Stored records

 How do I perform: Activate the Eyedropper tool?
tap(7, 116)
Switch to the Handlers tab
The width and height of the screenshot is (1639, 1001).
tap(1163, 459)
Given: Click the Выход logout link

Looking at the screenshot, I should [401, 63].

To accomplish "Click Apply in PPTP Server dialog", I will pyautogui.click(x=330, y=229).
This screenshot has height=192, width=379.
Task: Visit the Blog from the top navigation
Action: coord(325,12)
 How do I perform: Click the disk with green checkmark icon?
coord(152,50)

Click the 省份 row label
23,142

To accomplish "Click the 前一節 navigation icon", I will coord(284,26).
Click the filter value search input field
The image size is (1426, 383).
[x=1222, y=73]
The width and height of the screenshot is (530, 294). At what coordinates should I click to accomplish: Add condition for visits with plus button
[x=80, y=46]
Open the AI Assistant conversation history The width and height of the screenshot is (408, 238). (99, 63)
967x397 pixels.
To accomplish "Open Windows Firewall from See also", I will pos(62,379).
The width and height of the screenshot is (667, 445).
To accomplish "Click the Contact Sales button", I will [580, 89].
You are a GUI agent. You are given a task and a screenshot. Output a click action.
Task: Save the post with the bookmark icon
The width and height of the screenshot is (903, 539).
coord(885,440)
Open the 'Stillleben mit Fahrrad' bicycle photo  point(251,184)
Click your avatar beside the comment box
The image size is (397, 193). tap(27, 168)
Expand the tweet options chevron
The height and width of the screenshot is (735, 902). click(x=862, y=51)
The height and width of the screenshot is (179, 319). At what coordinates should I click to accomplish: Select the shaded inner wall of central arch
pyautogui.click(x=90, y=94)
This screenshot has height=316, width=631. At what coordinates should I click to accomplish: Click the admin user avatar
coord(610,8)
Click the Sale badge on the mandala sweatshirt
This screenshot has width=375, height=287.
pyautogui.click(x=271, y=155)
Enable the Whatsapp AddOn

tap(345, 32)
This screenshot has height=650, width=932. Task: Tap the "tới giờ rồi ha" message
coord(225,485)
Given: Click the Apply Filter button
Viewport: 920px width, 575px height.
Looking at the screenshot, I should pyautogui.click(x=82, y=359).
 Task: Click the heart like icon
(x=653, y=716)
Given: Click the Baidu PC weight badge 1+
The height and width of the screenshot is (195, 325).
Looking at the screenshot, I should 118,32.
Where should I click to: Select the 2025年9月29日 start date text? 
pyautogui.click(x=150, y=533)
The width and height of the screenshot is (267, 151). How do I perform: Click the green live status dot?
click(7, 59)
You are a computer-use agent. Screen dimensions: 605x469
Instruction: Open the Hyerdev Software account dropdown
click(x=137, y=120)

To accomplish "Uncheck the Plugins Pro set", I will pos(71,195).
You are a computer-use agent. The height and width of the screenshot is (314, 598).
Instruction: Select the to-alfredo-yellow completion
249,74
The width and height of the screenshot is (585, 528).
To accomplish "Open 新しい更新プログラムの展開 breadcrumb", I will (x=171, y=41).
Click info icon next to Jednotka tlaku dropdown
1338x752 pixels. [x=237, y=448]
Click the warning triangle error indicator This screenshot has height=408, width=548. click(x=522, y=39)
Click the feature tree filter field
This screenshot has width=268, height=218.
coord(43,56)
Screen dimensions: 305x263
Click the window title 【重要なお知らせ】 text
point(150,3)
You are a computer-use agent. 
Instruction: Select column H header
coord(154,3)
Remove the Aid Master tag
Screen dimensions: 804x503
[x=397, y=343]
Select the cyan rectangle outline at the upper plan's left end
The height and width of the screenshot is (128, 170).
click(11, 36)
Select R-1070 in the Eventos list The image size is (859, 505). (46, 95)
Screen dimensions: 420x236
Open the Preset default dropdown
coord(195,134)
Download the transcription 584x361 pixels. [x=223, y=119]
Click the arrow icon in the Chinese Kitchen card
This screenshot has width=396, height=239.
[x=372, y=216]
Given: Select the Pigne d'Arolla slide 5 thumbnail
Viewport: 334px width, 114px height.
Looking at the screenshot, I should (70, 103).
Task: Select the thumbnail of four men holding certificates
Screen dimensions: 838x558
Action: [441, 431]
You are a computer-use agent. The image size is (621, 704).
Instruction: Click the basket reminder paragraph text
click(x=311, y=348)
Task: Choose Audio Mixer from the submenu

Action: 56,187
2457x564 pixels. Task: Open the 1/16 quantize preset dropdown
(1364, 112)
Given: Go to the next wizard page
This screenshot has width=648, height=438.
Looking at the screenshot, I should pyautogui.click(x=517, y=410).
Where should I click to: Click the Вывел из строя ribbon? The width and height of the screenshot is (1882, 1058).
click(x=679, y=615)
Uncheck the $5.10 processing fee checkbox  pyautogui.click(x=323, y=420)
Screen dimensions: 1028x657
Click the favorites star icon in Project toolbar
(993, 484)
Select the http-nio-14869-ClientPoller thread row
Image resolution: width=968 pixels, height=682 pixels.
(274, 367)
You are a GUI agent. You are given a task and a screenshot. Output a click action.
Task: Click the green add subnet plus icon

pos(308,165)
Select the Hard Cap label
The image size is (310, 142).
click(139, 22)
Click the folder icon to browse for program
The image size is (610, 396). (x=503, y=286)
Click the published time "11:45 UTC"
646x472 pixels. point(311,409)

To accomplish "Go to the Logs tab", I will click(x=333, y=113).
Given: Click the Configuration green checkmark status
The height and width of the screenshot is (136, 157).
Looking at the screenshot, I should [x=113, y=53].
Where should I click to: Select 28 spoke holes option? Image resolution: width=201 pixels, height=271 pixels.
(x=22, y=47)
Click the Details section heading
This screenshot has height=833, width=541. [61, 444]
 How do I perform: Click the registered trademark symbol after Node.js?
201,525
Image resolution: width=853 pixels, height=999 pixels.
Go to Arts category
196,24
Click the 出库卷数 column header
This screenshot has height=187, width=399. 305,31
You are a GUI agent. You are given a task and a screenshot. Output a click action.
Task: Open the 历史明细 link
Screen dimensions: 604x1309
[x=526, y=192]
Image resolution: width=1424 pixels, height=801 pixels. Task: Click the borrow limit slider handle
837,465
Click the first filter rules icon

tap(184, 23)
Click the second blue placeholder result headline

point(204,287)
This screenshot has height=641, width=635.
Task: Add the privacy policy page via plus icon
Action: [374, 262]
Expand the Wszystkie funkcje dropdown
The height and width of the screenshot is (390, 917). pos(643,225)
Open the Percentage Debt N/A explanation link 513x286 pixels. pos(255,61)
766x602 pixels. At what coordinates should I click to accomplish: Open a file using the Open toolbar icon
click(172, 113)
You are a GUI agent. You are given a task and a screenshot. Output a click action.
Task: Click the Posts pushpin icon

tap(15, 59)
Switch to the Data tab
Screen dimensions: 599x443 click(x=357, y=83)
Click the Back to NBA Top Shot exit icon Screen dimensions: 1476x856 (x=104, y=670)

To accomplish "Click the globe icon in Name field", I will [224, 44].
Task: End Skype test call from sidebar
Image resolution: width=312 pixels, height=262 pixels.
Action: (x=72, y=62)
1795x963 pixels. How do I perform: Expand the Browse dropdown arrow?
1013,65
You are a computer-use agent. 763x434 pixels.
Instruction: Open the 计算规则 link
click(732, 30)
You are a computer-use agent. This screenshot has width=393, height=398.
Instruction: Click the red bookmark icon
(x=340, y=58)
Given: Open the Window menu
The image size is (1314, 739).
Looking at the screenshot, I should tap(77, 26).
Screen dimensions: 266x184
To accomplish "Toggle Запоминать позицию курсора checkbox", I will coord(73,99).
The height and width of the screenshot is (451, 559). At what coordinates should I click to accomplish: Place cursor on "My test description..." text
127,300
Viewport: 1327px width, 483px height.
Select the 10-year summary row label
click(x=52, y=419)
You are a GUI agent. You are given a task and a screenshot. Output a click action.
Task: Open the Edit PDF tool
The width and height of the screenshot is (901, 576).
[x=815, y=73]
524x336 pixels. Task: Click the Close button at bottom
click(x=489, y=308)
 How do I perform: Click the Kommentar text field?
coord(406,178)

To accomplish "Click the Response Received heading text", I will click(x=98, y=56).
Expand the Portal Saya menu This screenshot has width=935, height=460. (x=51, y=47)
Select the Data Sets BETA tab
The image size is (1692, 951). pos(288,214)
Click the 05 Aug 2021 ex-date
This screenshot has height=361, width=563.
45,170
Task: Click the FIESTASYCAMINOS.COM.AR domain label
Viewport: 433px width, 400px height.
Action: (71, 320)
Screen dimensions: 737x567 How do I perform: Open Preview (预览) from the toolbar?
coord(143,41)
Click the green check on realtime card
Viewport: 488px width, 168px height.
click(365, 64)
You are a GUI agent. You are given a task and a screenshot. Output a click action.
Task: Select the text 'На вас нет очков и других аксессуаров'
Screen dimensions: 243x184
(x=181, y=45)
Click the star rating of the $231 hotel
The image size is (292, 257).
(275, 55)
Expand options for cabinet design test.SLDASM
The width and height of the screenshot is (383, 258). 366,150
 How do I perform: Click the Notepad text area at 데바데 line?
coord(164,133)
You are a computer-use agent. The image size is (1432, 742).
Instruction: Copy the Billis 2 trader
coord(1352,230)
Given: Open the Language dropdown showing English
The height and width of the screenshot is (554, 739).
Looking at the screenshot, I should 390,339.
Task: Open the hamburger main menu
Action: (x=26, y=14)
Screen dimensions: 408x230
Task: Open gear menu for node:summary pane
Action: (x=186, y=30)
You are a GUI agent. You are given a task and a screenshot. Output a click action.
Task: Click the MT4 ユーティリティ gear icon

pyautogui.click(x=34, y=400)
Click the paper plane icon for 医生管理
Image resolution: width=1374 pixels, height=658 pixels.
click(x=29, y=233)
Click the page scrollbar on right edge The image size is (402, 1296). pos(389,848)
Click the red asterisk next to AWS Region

PROBLEM >>
From the preceding records, count the lines where "Uncheck" occurs and reply with the number only.

SOLUTION >>
2